Establishing the Right Conditions to Trigger an Anomaly
Determining the correct conditions to identify an anomaly is vital if you want to reduce the number of false positives you get. You’ll want to set rules based on the three attributes above, as well as an understanding of how other factors influence whether unusual values for a particular metric need attention or not.
The first step is to decide which metrics to use to detect anomalies. Which will indicate that there is an issue in your system? And will you use the raw value, or do you need to apply some normalization before it becomes valuable?
For example, the number of failed payments might be an indicator that there is an issue with your payment gateway. Or it could be due to your marketing team’s new campaign driving extra traffic to your website. In this case, the failure rate is more important than the number of failures. But it requires you to calculate it from the total number of attempted payments.
You’ll also need to decide how granular you want your alerts to be. Will you monitor overall payment success, for example, or will you break it down by payment type, location, device, or a combination of these. The more granular your conditions, the easier it will be to isolate issues. But you’ll also spend more time investigating every single anomaly.
Once your metrics are chosen, you need to decide for each one:
- What direction indicates an anomaly that is a concern – up or down?
- How long should the anomaly be present before it triggers an alert?
- How far should the metric deviate from the normal range to be considered an issue?
What Warrants the Triggering of an Alert?
Once you have set your conditions to identify anomalies, you need to decide when an alert will be triggered.
In many ways, this relates more to how your business operates than to outliers in your data. At what point do anomalies require action?
The answer will vary for each metric you monitor. And it may even have two answers since, for many of your metrics, both a dip and a peak might be worthy of note.
A sudden drop in contact form submissions, for example, might suggest an issue with your website. A sudden increase might just indicate plenty of new leads. But it could relate to unusual activity from spambots. The drop in submissions will likely be a concern earlier than the increase is, but both could require action.

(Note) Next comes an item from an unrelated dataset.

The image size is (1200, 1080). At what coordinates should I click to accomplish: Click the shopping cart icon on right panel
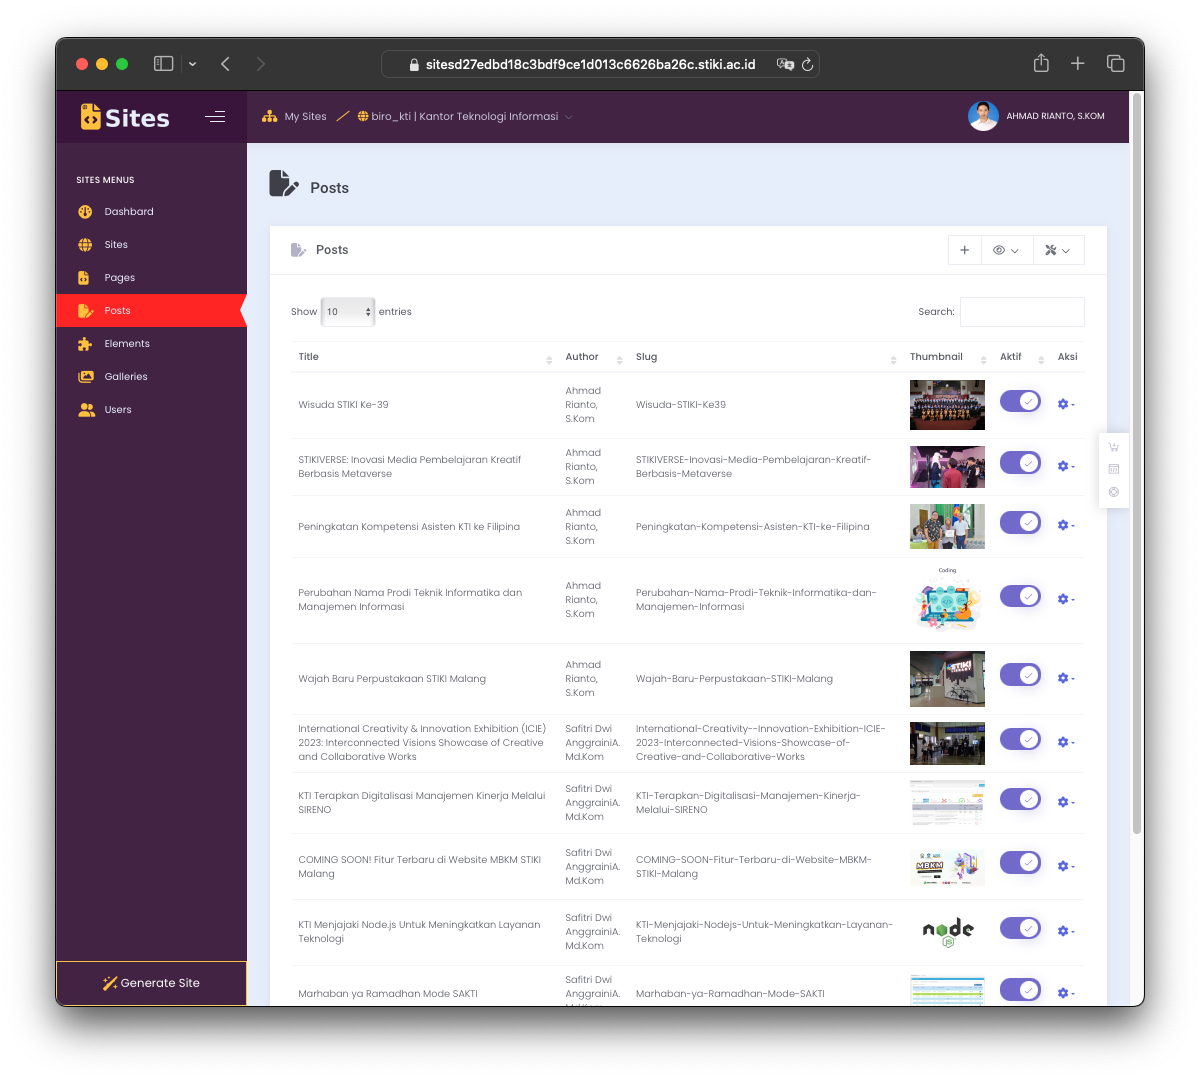tap(1113, 447)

When an alert is sent will depend on how urgent the issue is, whether it has persisted for a long time, and how large the anomaly is. It might also depend on the interaction between different metrics. For example, you would expect a correlation between website sessions and purchases. If these increase in tandem, it might not be worth an alert.

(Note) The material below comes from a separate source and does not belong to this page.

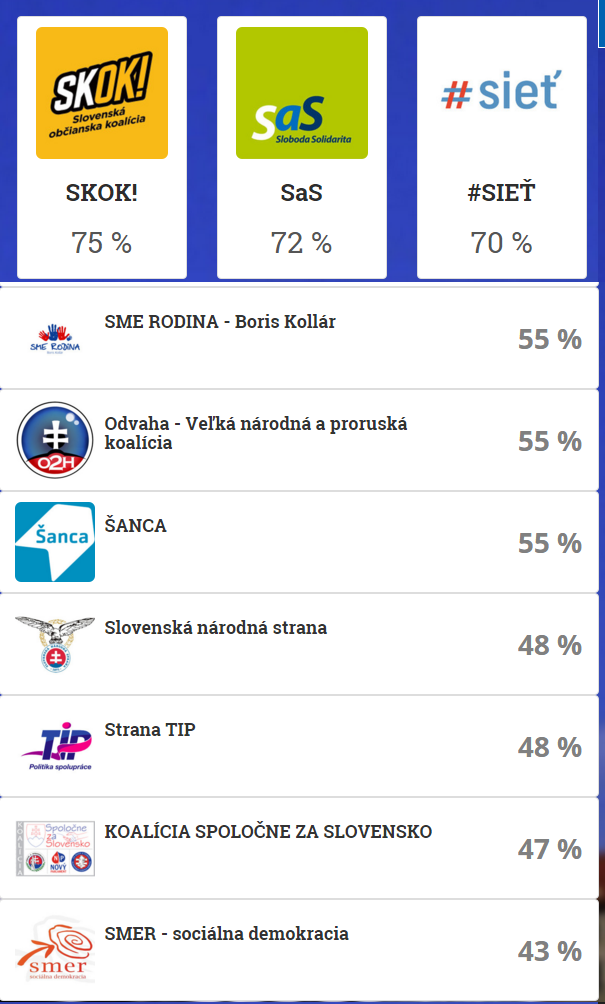Open the #SIEŤ party name link
This screenshot has height=1004, width=605.
[x=501, y=193]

But if one increases while the other drops, the behavior is unusual and you would want to know that it is happening since it could indicate an issue that needs your attention.

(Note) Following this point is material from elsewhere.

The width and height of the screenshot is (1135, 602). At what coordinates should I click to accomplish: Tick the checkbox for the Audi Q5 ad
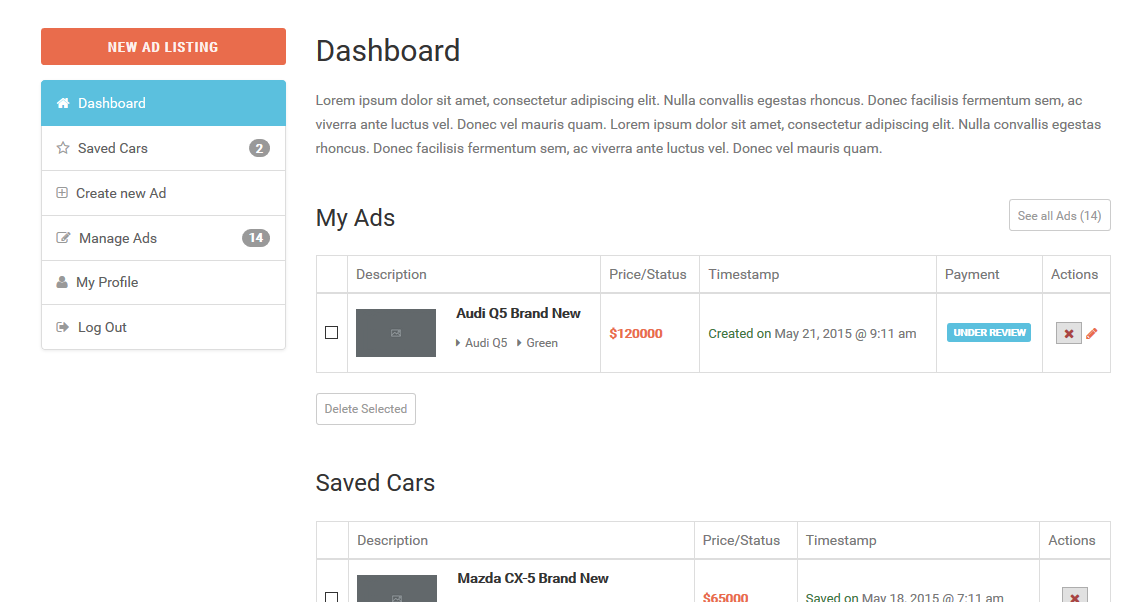[x=332, y=333]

The Role of Machine Learning in Anomaly Detection
As we’ve seen, there is a lot to consider in setting up an anomaly detection system that doesn’t send too many false positives.
Configuring such systems manually requires an expert with deep knowledge of your data and a good understanding of your business’s priorities and operation.
Even then, the problem with manually-built anomaly detection systems is that they don’t adapt to changing circumstances. The person who built it must go back in to make changes regularly, so it remains updated and performing correctly. If those changes aren’t made, your number of false positives will increase as your system fails to consider the new conditions.
In contrast, systems that use machine learning are constantly adapting to incorporate new information. They automatically update their anomaly detection criteria according to changing data. This may include alerts being marked as false positives.
There are two main types of machine learning methods for anomaly detection. The first is supervised. A predictive model is built based on a labeled training set, which includes both expected and unusual results.
The other is unsupervised, where the training data isn’t manually labeled. Instead, it assumes that most of the points fall within the normal range and uses infrequent occurrences to identify anomalies.
Some systems use a combination of supervised and unsupervised. This is called semi-supervised learning.
How Machine Learning Can Reduce Your False Positive Rate
Machine learning automatically identifies patterns in your data and uses them to update its predictive modeling. This creates an anomaly detection system with the flexibility to respond to changing circumstances and integrate new information.
Machine learning is designed to cope with large datasets and can spot patterns that human analysts may miss. The accuracy of its anomaly detection should improve as it continues to assess and evaluate your data, reducing false positives.
The interplay between different metrics is a vital part of anomaly detection and another area where machine learning can increase the accuracy of your alerts. By combining and analyzing datasets, the machine learning model works to understand which correlations are expected between trends in different metrics.
The system’s ability to adapt and learn creates an anomaly detection system with the flexibility to modify rule-based alert systems according to insights it gleans from your data. And this reduces the number of false positives, meaning you and your team can concentrate on investigating genuine anomalies.